Fastai v2 tabular

DmitryG · March 19, 2020, 7:01pm

While dealing with big datasets, that do not fit in memory, if one wants to use .fit_one_cycle, all the data must be fed in a single epoch, right? How to actually do it? Via callback? If so, do you have the one, that feeds data while learning, or should I try to write my own?

sgugger · March 19, 2020, 7:06pm

There is nothing out of the box for dataframes that don’t fit into memory. You would need to write your own Transform to load it lazily.

DmitryG · March 19, 2020, 7:10pm

There is nothing out of the box for dataframes that don’t fit into memory. You would need to write your own Transform to load it lazily.

so, it is not a callback then?

DmitryG · March 19, 2020, 7:59pm

While exporting a model with learn.export() I the error OverflowError: cannot serialize a string larger than 4GiB.

The usual fix for this issue is protocol=4, like here: pickle.dump(object, file, protocol=4).
Please consider updating the .export method. Thanks.

philchu · April 16, 2020, 5:45am

Assuming self.dl.items is a DataFrame, are you sure orig isn’t changed (hence can be used to restore value at the end)? I thought orig is first created as view, not a copy (unless values.copy(), or df = df.assign(...) is used):

df = pd.DataFrame({"X": [0,11,22,33,44]})
orig = df['X'].values
print(f"Original -- orig: {orig}, df['X'].values: {df['X'].values}")

df['X'] = df['X'].values[[4,0,2,3,1]]
print(f"Shuffled -- orig: {orig}, df['X'].values: {df['X'].values}")

gives:

Original -- orig: [ 0 11 22 33 44], df['X'].values: [ 0 11 22 33 44]
Shuffled -- orig: [44  0 22 33 11], df['X'].values: [44  0 22 33 11]
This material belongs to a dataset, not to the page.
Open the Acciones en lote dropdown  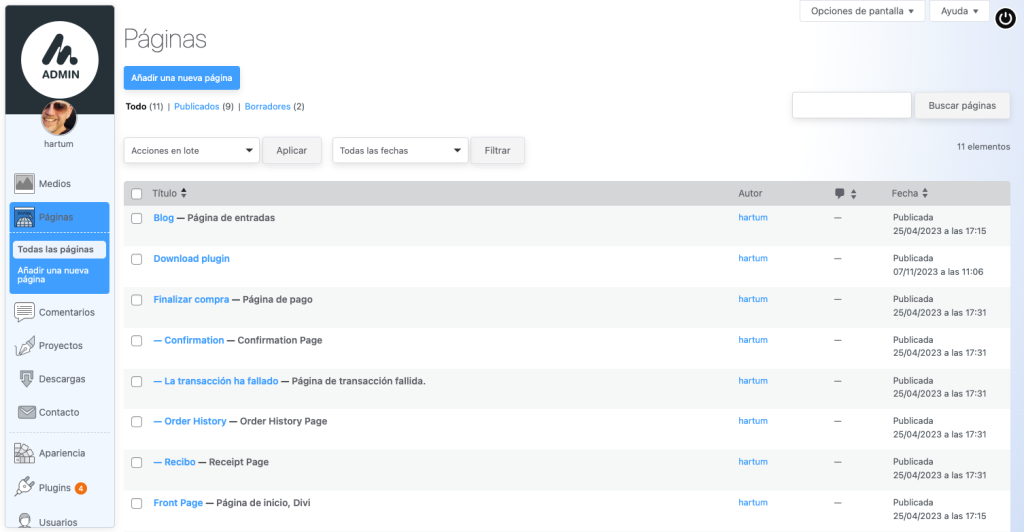(191, 151)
DmitryG · April 19, 2020, 10:42am

Hi, I have fond the way to do it, see in this thread Fastai2 tabular for out of memory datasets

muellerzr · May 18, 2020, 2:00pm

When in the order does FillMissing occur? I see that Categorify is 1 and NormalizeTab has 2, but FillMissing doesn’t have one. Would we presume 3 (or last?)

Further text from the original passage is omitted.